Screaming Children in Marketplaces

by raenarcam

“I just don’t see what the big deal is,” Isabella said flippantly, examining an apple off of the pile of a seller with a keen eye. They carried baskets over their arms but they were mostly empty. Somewhere off in the distance Isabella’s father’s new wife carried her baby on her hip and bought enough produce to feed the small army in their house. Isabella was tasked with keeping an eye on the rest of the children, five in total, ages five to twelve, a task she had enlisted a reluctant Lunet in in exchange for a reasonably pleasant walk.

Lunet scowled, first at her friend and then down at a big courgette with a massive rotten spot. They moved over to a man selling scarves. “How do you not see what a big deal that is? It’s-

“Oy! Bran! What’d I tell you about climbing that!”

“-offensive. Why should he have to change his name to fit in?”

“Well yeah but I see his point. If you had it your way you wouldn’t have a surname at all after that. Lunet Nothing, is that what you want?”

“I don’t see why it would be so strange for him to take my name or, or, here’s a thought, he could just not have a surname like everyone else who’s not from Bree.”

“Or a hobbit,” Isabella corrected between corralling one of her half brothers with a swift snatch to the collar. Her own mother had died a great many years earlier and Mariya up ahead was now the second step-mother Isabella had to look after, at only two years older than the pair of girls behind her Isabella considered it a sisterly duty to her younger siblings to keep them away from the woman who could best be described as Generally Inexperienced.

“He’s clearly not a hobbit.”

“I just don’t think your Da is that out of line, I mean, he has some strange tendencies sure. I’ll grant you that, but the boy’s pretty queer. How’s anyone supposed to know you’re married to him if you haven’t got the same name?”

“Well how do they know anyone’s married down south?” Lunet objected, holding up a scarf to look it over.

“I don’t know Lunet because I live in Bree just like you do and here we can tell based on surnames. What’s so bad about it? He makes up a name, it goes in the register, done. It’s not like he’s going to ask the boy to, I dunno, start up a turnip farm or something. It’s a name.”

“But it’s not right. It’s trying to make him different, I don’t want him to be different.”

“You know who hasn’t got surnames Lunet? Thieves and beggars. I’ve never seen the lad out on the street begging so that leaves one other option. Come back when he says your southr- southerner has to go by Ernist and only wear wool tunics and we’ll chat about unfa- Oy! Hervi! Get! Down! Now! You leave that dwarf alone or I’ll beat y’till you’re purple y’hear me!”

At roughly the time Hervi was attempting to determine the strength of a dwarf’s beard for climbing purposes the youngest boy made a reappearance with a little knick on his forehead and tears in his eyes.
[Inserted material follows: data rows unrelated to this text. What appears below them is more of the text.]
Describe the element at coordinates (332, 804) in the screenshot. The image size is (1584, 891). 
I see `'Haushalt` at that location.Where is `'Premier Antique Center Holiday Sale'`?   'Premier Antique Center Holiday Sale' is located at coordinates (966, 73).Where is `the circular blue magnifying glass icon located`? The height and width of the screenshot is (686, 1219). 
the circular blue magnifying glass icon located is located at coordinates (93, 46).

The two girls parted, with Lunet left to crouch down beside the sniffling Lambin. “Come on Lamb what’s wrong?” Lunet asked, wincing a little and digging around for her handkerchief.

He pointed back toward a little table holding crockery behind them and between sniffles said, “I f-f-fell into the c-corner Miss Luny.”
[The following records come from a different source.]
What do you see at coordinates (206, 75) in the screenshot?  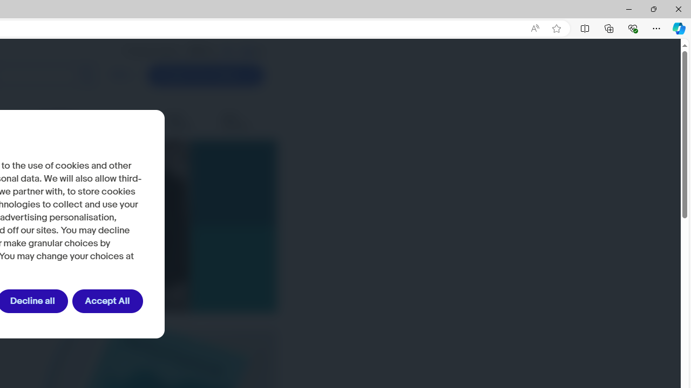 I see `'Create Your Listing'` at bounding box center [206, 75].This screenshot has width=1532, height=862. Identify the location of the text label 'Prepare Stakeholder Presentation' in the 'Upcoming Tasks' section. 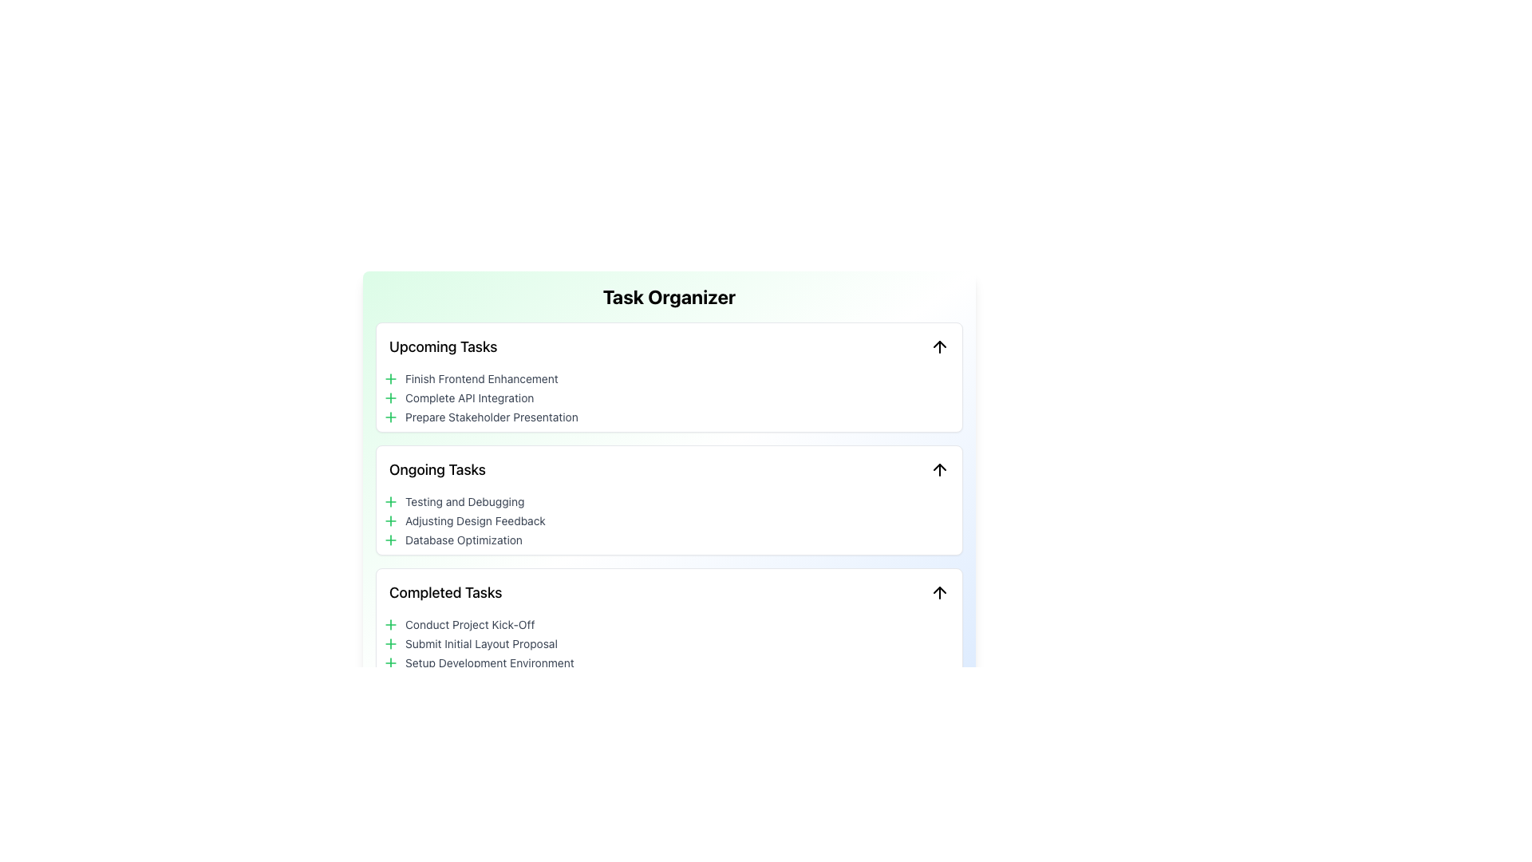
(491, 416).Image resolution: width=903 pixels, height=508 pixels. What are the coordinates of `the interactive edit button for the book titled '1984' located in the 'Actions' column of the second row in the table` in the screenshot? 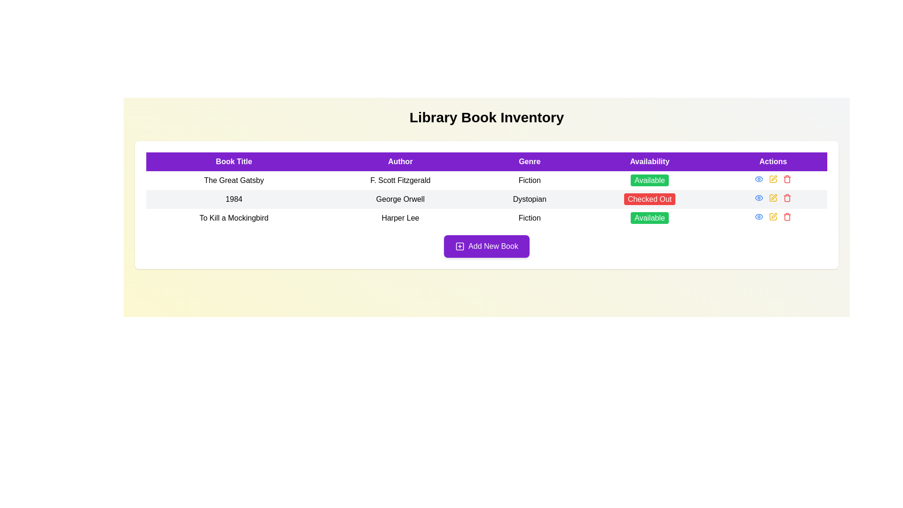 It's located at (773, 197).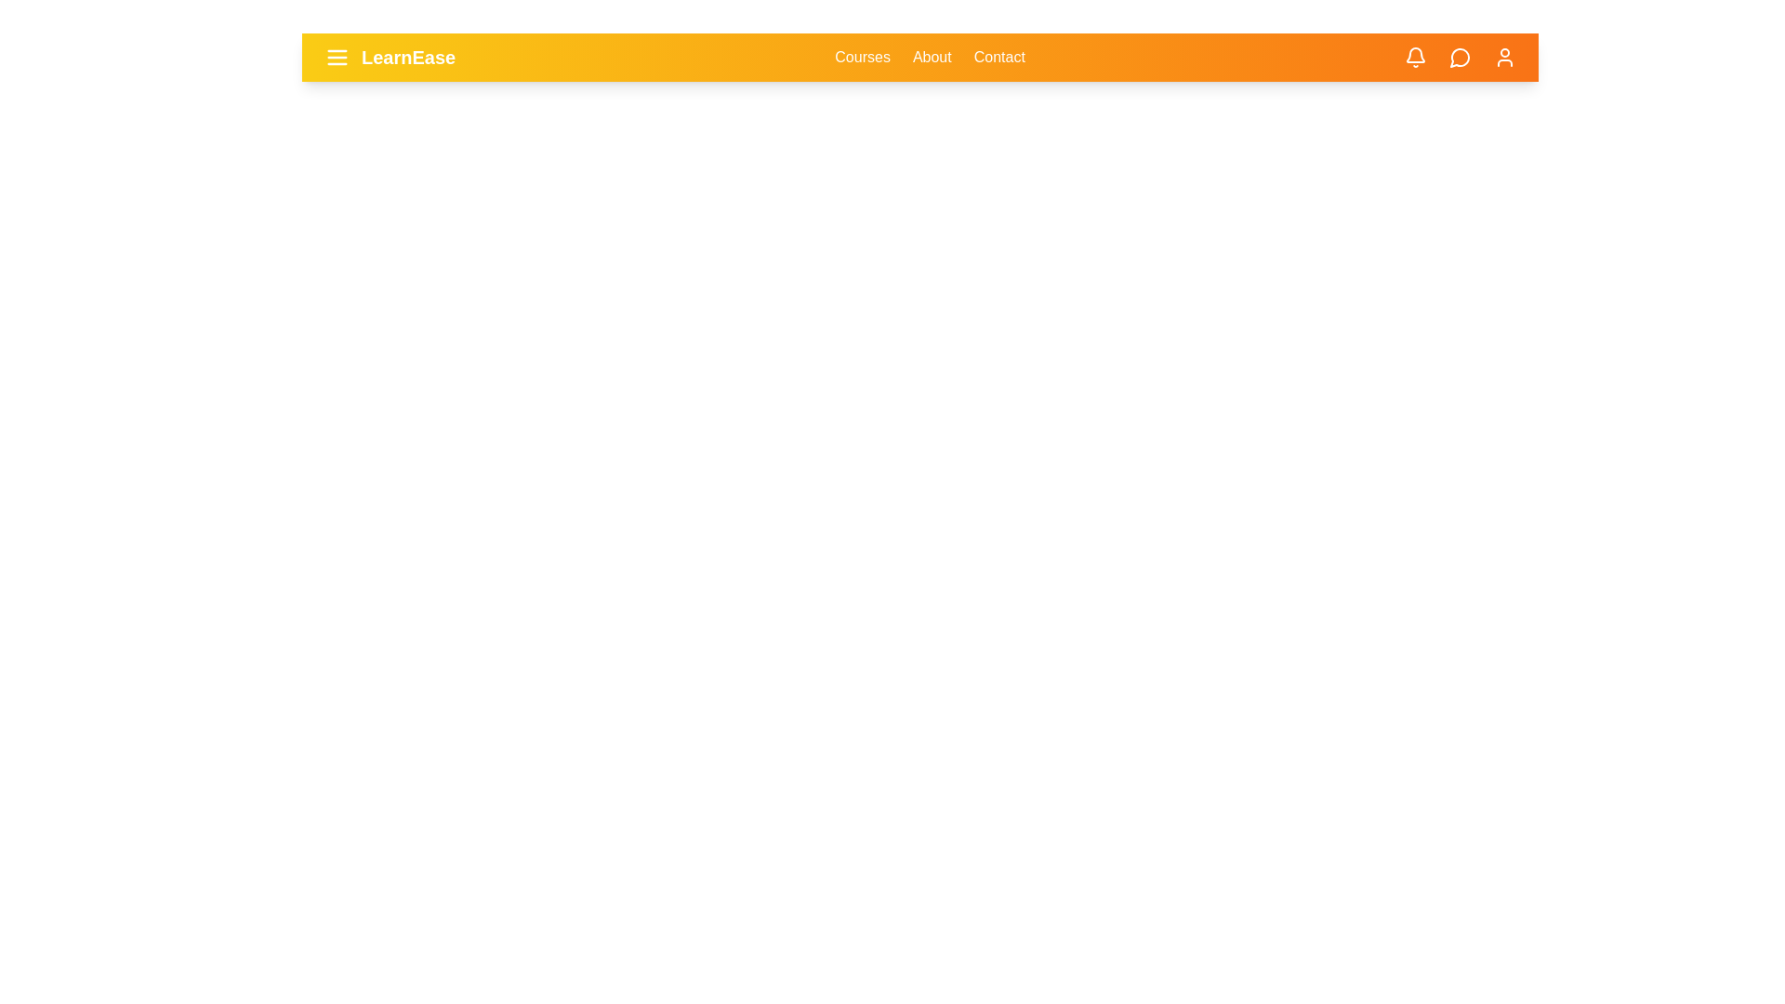 The width and height of the screenshot is (1785, 1004). I want to click on the 'Courses' link in the navigation bar to navigate to the 'Courses' page, so click(861, 56).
Lunet sighed and licked the handkerchief, pressing it to the boy’s forehead. “Well it’s alright, just a little bump nothing serious. Want a strawberry?”

“Yes please!” His expression brightened immediately and she dug out a strawberry from where she had wrapped them up in her mostly-empty basket to hand to him. She had decided that Lambin was alright when he had been born and he hadn’t proved her wrong yet. He was quieter than his older brothers and he had cried very little as an infant which Lunet found generally agreeable though Isabella had regularly suggested there was probably something a little wrong with him.

Lunet still liked him, if she had to have a child she supposed she wouldn’t mind one like Lambin.

She kept the handkerchief pressed to his forehead while he ate his strawberry and grinned at him. “Look! All better! Stay closer though. Where’d your big sister go?” He pointed to where Isabella was currently dressing down eight year old Hervi, who seemed to at best be disinterested in the lecture. “Tell her I said I’d see her in a couple days, alright?” She mussed his hair up and slipped away from the noisy market square. How Isabella could still want children after spending all of her time running after siblings Lunet had no idea.

That was definitely weirder than anything Lunet did. She hovered back by a woman selling stockings, frowning a little as she looked them over. She wondered if that funny doctor’s apprentice could really make her a shorter skirt than this one that nearly dragged on the ground at every step. She wondered if it would even look alright.